WHAT IS REQUIRED -
From the line that has "The height and width of the screenshot is (164, 328)." down to the final line of the listing below, transcribe every line exactly, and only those.

ENTRIES PROVIDED -
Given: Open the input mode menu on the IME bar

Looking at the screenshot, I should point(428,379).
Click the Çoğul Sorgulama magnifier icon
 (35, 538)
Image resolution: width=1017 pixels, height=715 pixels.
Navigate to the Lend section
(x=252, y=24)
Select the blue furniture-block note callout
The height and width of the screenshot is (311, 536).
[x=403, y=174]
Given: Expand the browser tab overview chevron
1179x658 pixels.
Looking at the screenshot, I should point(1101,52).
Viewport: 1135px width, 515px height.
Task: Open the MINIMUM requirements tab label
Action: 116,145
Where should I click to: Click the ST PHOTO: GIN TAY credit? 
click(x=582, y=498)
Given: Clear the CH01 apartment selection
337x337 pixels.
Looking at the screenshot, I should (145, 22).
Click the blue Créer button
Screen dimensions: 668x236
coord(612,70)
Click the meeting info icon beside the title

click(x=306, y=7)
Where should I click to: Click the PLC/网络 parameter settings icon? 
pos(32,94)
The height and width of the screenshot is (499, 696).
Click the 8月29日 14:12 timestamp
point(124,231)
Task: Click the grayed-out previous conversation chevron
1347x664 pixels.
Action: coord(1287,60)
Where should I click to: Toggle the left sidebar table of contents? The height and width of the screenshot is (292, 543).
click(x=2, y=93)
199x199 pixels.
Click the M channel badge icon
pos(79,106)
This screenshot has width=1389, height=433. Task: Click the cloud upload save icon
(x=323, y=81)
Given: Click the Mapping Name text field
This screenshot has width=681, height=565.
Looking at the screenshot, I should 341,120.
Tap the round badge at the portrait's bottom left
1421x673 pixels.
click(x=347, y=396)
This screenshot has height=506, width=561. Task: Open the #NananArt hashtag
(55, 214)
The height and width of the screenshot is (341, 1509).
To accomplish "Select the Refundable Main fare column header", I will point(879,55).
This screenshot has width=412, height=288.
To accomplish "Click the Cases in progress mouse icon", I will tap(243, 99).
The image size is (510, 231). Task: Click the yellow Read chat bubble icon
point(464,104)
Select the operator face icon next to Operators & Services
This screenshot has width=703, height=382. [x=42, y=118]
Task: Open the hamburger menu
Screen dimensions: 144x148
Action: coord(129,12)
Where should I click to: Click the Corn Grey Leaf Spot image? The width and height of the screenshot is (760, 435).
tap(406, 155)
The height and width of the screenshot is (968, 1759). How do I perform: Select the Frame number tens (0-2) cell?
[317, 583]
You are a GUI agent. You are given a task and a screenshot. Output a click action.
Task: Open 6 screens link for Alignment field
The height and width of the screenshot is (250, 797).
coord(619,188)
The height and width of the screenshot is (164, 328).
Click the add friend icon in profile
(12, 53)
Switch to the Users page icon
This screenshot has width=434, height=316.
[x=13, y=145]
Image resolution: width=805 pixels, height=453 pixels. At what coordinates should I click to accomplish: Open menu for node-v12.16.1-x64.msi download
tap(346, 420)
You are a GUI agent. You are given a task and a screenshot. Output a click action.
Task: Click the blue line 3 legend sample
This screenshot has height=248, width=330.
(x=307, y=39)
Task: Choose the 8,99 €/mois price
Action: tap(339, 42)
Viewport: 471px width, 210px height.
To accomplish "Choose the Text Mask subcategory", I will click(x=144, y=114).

RESULT -
The height and width of the screenshot is (164, 328).
Click the add friend icon in profile
(12, 53)
Switch to the Users page icon
This screenshot has width=434, height=316.
[x=13, y=145]
Image resolution: width=805 pixels, height=453 pixels. At what coordinates should I click to accomplish: Open menu for node-v12.16.1-x64.msi download
tap(346, 420)
You are a GUI agent. You are given a task and a screenshot. Output a click action.
Task: Click the blue line 3 legend sample
This screenshot has height=248, width=330.
(x=307, y=39)
Task: Choose the 8,99 €/mois price
Action: tap(339, 42)
Viewport: 471px width, 210px height.
To accomplish "Choose the Text Mask subcategory", I will click(x=144, y=114).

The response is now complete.